What needs to be done
Please quote the rows below word for word, leaving out the pictures.

Data provided
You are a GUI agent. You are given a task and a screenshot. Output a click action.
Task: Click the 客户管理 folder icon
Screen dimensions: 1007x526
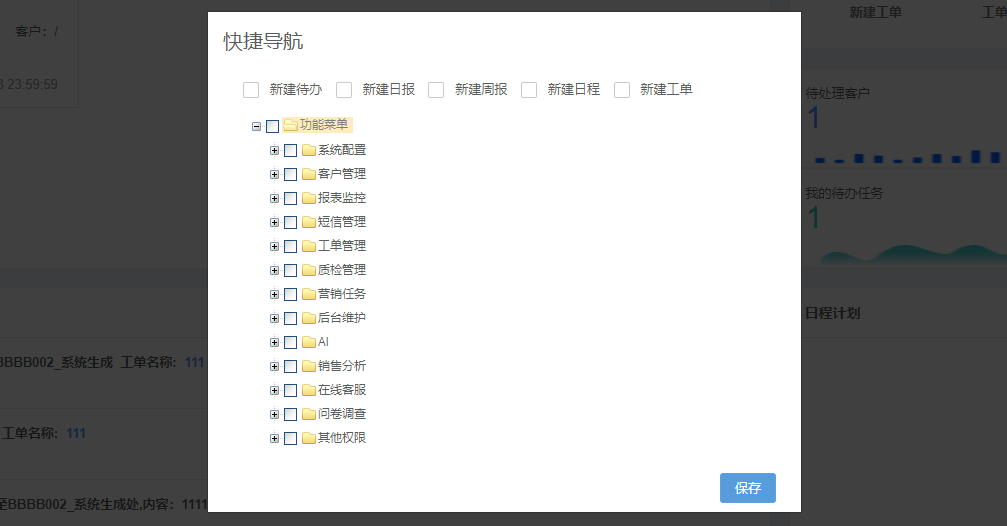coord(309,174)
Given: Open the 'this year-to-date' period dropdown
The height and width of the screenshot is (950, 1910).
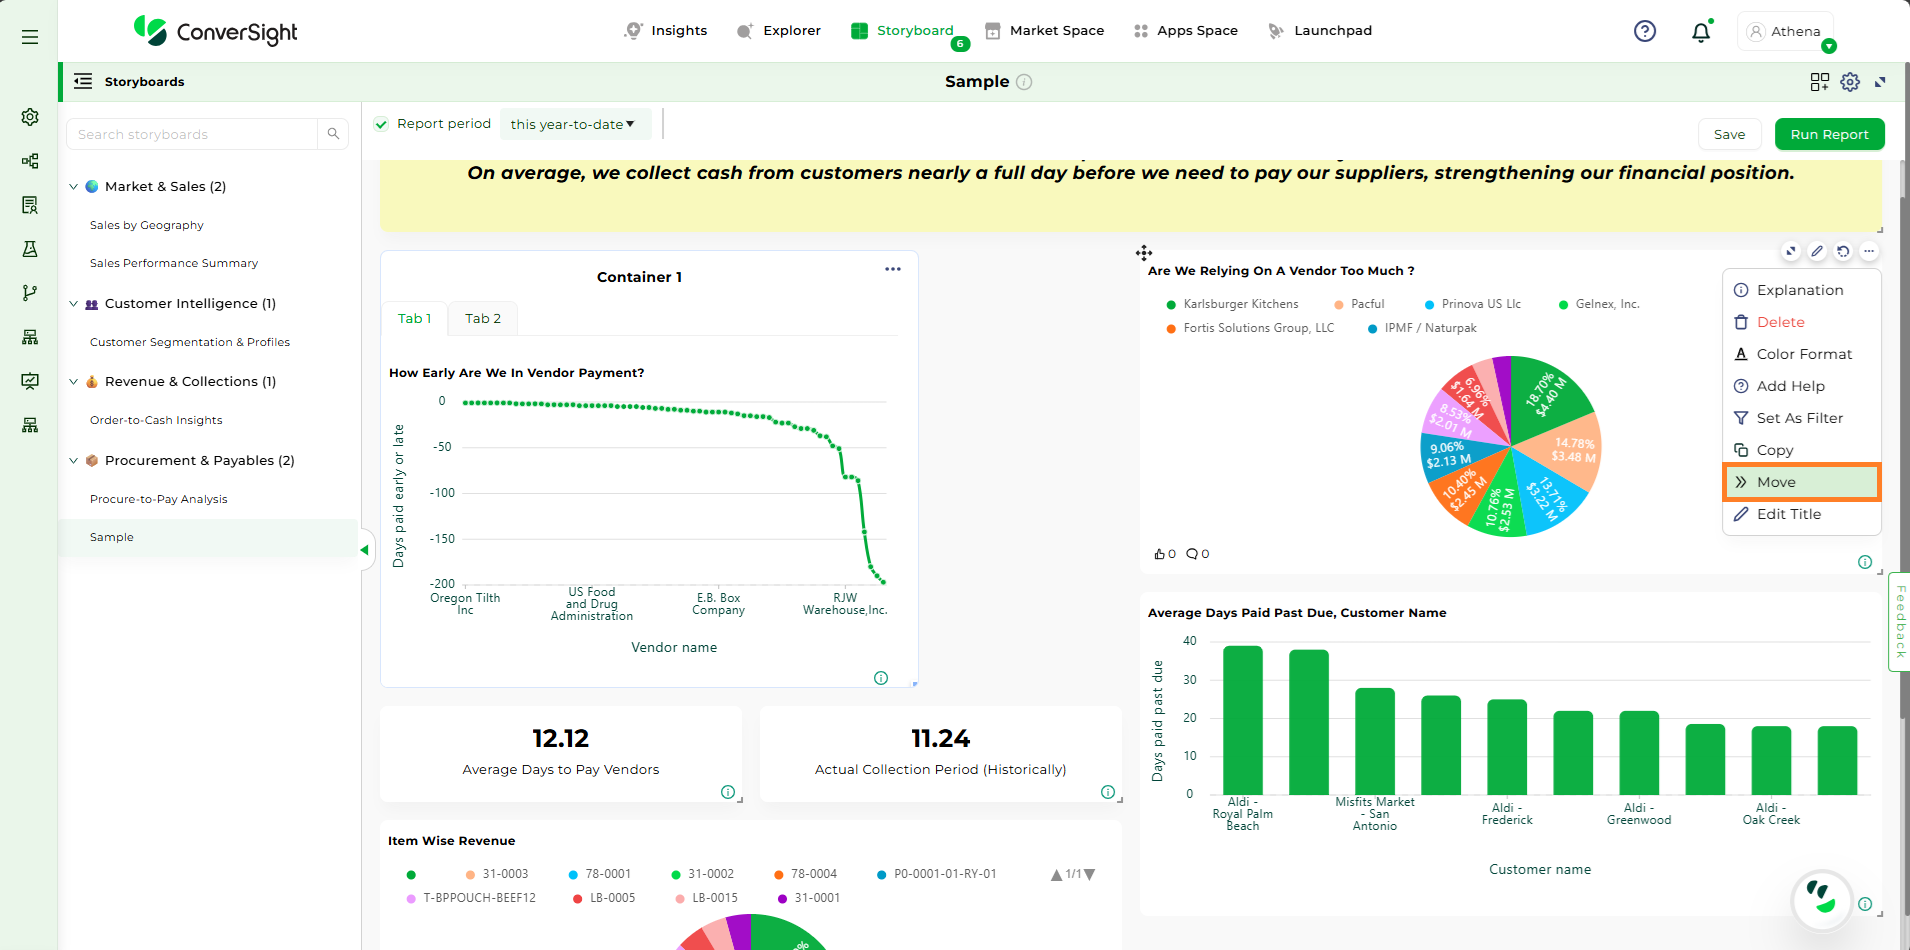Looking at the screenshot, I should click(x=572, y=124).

Solution to this problem
You are a GUI agent. You are given a task and a screenshot. Output a click action.
Task: Click the 客户管理 folder icon
Screen dimensions: 1007x526
coord(309,174)
Given: Open the 'this year-to-date' period dropdown
The height and width of the screenshot is (950, 1910).
Looking at the screenshot, I should click(x=572, y=124).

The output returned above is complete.